Attack science: Use terms such as ‘junk science’ and ‘bad science.’ Withhold data that may damage your product. Fund your own research that gets the answer you’re looking for. Fund ‘sympathetic’ researchers.

Attack scientists: Create doubt by attacking the integrity of a scientist who may have discovered some inconvenient truths about your products or industry. Sue, or threaten to sue, scientists. Infiltrate science groups.

Create arm’s length organizations: Create front groups. Sponsor conferences and workshops. Distribute your message through pamphlets and booklets, and actively through social media.

Manufacture false debate: Create the impression there’s a controversy. Demand balance, especially from journalists. Divert attention from harmful products. Focus on corporate social responsibility, and set up foundations. Focus on other issues as the problem, such as physical activity instead of diet, for example.

Frame issues in creative ways: Insist the problem is complex, and it would be premature to suggest remedies. Insist that parents, and not governments, should influence the behavior of their children. Use colorful imagery, and words like ‘speculative,’ ‘oversimplified,’ ‘premature,’ and ‘unbalanced.’ Diminish the severity of the problem.

Fund industry disinformation campaigns: Run disinformation campaigns, and co-opt celebrities and sympathetic ‘expert’ witnesses to represent your case.

Influence the political agenda: Donate to political parties. Invest heavily in paid lobbyists. Target former politicians or their advisers to become sympathizers to your cause.

These tactics work wonderfully, and Coca-Cola used most of them. In the early 1970s, when scientists were trying to figure out just why cardiovascular disease was reaching epidemic proportions, the corporation wanted to strangle at birth any suspicions that sugar might be the culprit.

There was already a move toward fats being to blame, thanks to the fake research of Ancel Keyes, but there was one problem: an English professor, John Yudkin, was certain that sugar was the real problem, and had even written a book, Pure, White and Deadly, to make his point.

Poor Yudkin never stood a chance. His research was discredited, ‘alternative’ research was carried out that proved him wrong, he was locked out of his facilities at his university, his talks were mysteriously canceled at the last minute, and he became a laughingstock of the scientific community.

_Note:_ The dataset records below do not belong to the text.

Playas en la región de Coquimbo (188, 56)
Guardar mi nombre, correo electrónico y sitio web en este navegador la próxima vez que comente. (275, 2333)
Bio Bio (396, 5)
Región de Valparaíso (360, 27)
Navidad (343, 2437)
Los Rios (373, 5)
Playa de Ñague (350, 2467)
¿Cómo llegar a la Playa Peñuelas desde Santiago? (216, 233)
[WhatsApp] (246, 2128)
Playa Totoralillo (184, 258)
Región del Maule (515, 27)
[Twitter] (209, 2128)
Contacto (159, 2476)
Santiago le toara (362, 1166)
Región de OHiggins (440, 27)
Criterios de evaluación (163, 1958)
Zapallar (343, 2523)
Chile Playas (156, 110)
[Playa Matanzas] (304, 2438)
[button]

Yudkin retired a broken, and very disillusioned, man.

Of course, he was right, and he is championed by brave scientists of today such as Robert Lustig, a professor of pediatric endocrinology at the University of California, San Francisco. “Everything this man [Yudkin] said in 1972 was the God’s honest truth,” Lustig has told journalists.

Of course it was, but it was up against fake real news, and there’s only one winner in a fight like that.